• **Problem description**:
Exactly as they appear below, repeat the lines from the one with "Task: Click the Eurozone flag icon" through the one with "Task: Select the スピード対応 cell in Q10", and no others.

[Stored data]
··········

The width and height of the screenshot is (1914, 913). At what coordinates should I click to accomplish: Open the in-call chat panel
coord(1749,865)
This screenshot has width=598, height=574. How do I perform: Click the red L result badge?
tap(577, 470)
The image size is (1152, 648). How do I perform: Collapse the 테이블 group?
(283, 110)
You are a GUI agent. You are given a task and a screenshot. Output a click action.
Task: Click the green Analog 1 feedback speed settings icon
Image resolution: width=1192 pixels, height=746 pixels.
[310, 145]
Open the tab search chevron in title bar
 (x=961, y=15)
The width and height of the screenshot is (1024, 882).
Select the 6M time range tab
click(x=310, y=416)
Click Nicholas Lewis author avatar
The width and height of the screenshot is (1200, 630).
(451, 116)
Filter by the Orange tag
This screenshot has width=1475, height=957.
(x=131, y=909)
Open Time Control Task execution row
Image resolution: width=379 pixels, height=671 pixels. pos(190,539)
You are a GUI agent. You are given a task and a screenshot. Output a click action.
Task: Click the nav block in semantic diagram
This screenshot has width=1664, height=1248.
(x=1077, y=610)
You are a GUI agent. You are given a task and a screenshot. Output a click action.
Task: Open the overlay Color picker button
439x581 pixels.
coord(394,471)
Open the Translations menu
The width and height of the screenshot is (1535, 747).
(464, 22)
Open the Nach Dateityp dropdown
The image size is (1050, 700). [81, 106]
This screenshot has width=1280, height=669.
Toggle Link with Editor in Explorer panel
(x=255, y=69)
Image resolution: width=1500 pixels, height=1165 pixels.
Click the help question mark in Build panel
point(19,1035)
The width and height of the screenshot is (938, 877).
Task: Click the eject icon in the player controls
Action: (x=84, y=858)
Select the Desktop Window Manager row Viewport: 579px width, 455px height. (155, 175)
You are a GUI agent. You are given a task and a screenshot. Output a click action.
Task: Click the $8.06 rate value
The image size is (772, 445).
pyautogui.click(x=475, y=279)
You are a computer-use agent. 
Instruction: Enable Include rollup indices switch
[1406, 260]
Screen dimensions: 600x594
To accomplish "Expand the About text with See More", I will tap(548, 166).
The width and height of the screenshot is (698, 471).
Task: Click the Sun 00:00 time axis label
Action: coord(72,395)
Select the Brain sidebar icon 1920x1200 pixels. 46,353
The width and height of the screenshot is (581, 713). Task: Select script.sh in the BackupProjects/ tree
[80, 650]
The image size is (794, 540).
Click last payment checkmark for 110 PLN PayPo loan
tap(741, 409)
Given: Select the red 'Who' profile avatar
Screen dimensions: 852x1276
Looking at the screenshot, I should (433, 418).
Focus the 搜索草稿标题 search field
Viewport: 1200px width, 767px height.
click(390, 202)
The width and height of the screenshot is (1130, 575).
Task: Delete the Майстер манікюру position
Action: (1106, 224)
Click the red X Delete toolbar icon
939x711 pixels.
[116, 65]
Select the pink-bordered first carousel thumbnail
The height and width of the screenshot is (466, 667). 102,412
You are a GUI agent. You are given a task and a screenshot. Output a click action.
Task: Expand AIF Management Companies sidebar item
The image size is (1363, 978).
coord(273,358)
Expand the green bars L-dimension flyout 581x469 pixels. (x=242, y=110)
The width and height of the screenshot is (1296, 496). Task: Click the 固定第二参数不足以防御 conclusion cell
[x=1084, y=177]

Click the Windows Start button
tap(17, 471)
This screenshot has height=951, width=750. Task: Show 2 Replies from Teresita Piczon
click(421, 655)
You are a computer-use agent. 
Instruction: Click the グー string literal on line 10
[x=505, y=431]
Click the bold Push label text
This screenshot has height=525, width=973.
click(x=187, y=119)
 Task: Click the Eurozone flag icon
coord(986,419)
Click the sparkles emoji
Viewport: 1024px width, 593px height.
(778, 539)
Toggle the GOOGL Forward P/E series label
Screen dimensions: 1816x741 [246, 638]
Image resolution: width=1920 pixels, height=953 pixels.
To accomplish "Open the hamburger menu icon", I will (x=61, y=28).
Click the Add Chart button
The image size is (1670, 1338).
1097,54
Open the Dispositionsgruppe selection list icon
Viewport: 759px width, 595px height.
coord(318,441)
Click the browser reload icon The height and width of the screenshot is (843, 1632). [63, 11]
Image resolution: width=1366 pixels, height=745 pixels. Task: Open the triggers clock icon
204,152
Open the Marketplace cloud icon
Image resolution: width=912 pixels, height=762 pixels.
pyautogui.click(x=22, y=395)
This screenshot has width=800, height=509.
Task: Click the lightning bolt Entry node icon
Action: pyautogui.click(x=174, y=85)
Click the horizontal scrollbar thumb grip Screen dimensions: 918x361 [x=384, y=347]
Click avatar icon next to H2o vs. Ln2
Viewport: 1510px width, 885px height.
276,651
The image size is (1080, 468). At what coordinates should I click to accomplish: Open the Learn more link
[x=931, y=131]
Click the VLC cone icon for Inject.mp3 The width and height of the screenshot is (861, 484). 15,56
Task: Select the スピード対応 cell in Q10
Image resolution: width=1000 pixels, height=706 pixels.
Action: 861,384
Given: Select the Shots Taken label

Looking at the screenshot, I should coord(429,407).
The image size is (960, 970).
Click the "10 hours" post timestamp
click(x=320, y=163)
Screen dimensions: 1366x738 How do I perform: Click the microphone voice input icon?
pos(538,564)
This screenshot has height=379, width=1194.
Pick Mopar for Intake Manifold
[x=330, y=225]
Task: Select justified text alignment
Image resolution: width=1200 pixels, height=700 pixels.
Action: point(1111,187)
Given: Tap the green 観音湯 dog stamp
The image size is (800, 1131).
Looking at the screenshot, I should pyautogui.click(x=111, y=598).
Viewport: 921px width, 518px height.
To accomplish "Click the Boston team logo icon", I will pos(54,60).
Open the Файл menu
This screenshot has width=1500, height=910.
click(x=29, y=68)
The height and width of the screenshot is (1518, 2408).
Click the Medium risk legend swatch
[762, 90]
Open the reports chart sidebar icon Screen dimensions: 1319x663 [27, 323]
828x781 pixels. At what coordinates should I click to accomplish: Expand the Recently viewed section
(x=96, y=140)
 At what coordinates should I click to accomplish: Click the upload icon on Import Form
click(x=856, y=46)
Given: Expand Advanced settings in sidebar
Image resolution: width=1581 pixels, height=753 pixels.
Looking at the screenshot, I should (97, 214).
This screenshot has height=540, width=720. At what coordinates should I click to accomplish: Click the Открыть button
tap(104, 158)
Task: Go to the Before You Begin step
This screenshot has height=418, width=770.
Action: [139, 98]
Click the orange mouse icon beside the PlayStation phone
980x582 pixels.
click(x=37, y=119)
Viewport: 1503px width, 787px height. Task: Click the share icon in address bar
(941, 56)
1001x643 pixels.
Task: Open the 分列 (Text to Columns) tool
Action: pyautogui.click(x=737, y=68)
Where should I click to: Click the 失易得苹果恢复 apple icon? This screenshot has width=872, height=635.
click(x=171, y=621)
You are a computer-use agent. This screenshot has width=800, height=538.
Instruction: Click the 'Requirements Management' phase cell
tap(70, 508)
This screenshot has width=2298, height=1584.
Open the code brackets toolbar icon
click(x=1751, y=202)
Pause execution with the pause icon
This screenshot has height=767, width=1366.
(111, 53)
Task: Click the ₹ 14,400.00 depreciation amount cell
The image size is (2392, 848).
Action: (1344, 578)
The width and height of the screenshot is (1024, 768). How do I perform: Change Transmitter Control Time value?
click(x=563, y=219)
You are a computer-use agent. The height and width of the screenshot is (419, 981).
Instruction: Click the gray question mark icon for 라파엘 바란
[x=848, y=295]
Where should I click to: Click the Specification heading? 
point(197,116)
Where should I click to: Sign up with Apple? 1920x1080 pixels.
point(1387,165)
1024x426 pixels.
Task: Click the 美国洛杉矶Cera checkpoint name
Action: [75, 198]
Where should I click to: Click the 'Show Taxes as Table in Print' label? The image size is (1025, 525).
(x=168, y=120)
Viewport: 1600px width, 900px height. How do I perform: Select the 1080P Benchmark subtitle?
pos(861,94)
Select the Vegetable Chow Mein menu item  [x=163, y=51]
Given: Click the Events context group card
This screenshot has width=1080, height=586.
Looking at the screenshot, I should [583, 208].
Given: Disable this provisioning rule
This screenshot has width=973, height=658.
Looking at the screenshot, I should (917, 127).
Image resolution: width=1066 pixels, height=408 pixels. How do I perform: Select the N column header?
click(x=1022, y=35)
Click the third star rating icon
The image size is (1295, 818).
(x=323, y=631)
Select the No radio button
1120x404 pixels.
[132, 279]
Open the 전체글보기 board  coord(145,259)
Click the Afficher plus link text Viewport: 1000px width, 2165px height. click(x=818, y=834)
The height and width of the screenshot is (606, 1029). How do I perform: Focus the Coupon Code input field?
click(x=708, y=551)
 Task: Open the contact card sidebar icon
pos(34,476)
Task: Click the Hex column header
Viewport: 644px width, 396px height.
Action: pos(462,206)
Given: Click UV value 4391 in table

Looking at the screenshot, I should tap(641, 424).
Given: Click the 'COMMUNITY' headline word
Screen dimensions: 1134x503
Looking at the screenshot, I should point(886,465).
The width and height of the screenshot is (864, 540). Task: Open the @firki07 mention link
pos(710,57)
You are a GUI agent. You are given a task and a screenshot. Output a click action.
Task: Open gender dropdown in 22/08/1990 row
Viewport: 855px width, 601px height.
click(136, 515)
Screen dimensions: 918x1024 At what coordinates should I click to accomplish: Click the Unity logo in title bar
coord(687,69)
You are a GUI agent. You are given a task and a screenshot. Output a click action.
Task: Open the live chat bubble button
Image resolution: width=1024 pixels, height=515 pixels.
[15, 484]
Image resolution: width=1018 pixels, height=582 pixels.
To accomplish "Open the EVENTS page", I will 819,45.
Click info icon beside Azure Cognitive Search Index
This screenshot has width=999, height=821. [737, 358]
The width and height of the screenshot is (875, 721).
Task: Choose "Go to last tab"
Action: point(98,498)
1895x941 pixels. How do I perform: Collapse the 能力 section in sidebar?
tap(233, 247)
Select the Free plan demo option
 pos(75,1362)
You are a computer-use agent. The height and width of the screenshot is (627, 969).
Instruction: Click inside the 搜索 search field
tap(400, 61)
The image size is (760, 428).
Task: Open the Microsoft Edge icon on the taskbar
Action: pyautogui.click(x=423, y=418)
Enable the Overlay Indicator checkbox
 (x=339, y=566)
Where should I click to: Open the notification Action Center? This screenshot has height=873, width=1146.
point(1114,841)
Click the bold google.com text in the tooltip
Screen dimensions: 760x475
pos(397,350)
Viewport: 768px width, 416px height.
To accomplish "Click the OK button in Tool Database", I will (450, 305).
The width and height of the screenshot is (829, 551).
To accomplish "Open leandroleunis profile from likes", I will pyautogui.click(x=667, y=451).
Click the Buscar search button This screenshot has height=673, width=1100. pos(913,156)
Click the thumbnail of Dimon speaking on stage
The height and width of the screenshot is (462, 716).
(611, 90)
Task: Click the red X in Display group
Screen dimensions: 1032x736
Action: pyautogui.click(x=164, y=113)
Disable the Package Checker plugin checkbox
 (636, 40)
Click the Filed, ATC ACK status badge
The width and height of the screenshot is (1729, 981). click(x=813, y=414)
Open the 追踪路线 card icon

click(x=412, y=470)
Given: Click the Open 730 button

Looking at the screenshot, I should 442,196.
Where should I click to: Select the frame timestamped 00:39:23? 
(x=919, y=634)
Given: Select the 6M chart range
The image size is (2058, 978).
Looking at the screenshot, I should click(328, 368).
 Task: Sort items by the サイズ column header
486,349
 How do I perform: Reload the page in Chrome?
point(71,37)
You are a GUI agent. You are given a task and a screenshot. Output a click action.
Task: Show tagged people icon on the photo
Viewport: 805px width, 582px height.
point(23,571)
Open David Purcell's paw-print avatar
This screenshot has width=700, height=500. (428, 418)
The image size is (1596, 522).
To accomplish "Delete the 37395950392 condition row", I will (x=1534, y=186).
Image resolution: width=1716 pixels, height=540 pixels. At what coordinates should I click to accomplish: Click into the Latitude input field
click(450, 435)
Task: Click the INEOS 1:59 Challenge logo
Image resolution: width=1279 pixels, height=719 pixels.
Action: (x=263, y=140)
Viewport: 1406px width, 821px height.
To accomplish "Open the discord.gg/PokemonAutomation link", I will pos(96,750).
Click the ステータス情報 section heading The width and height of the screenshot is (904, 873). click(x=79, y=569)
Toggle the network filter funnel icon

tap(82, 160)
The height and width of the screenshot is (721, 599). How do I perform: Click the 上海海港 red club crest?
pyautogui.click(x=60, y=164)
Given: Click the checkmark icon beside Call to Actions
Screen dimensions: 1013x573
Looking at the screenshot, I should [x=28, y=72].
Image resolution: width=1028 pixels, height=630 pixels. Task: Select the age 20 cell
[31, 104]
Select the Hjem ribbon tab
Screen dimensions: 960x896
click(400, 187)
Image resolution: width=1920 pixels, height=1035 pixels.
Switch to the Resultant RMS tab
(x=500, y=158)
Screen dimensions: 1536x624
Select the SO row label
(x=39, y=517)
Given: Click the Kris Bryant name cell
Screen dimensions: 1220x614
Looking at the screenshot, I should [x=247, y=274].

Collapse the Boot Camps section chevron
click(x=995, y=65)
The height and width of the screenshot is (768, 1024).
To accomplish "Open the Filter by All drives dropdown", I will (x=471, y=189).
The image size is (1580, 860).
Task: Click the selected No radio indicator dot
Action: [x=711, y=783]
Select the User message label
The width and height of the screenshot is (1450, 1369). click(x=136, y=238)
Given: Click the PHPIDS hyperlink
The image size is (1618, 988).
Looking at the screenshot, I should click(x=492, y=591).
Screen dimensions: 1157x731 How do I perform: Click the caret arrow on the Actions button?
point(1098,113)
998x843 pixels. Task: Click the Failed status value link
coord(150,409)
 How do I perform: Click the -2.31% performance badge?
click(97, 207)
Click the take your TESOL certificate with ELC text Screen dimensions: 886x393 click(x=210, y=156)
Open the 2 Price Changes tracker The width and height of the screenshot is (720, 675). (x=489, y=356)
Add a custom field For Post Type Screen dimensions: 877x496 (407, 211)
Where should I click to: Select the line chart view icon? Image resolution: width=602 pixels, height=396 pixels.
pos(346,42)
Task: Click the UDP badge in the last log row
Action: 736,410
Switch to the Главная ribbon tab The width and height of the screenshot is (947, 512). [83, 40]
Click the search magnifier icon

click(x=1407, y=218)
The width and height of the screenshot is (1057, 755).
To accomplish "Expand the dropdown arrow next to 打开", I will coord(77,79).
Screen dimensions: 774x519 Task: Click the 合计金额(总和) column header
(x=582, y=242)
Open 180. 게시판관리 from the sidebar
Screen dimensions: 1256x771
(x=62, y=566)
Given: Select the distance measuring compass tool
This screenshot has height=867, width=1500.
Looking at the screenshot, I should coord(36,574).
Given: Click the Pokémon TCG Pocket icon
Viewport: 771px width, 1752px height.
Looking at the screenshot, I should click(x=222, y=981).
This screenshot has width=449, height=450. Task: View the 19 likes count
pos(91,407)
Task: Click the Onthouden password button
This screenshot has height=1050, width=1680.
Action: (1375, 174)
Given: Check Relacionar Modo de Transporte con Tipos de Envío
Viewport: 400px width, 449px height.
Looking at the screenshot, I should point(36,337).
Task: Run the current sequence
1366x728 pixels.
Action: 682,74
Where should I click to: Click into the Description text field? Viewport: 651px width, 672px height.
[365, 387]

··········

• **Response to this exercise**:
 Task: Click the Eurozone flag icon
coord(986,419)
Click the sparkles emoji
Viewport: 1024px width, 593px height.
(778, 539)
Toggle the GOOGL Forward P/E series label
Screen dimensions: 1816x741 [246, 638]
Image resolution: width=1920 pixels, height=953 pixels.
To accomplish "Open the hamburger menu icon", I will (x=61, y=28).
Click the Add Chart button
The image size is (1670, 1338).
1097,54
Open the Dispositionsgruppe selection list icon
Viewport: 759px width, 595px height.
coord(318,441)
Click the browser reload icon The height and width of the screenshot is (843, 1632). [63, 11]
Image resolution: width=1366 pixels, height=745 pixels. Task: Open the triggers clock icon
204,152
Open the Marketplace cloud icon
Image resolution: width=912 pixels, height=762 pixels.
pyautogui.click(x=22, y=395)
This screenshot has width=800, height=509.
Task: Click the lightning bolt Entry node icon
Action: pyautogui.click(x=174, y=85)
Click the horizontal scrollbar thumb grip Screen dimensions: 918x361 [x=384, y=347]
Click avatar icon next to H2o vs. Ln2
Viewport: 1510px width, 885px height.
276,651
The image size is (1080, 468). At what coordinates should I click to accomplish: Open the Learn more link
[x=931, y=131]
Click the VLC cone icon for Inject.mp3 The width and height of the screenshot is (861, 484). 15,56
Task: Select the スピード対応 cell in Q10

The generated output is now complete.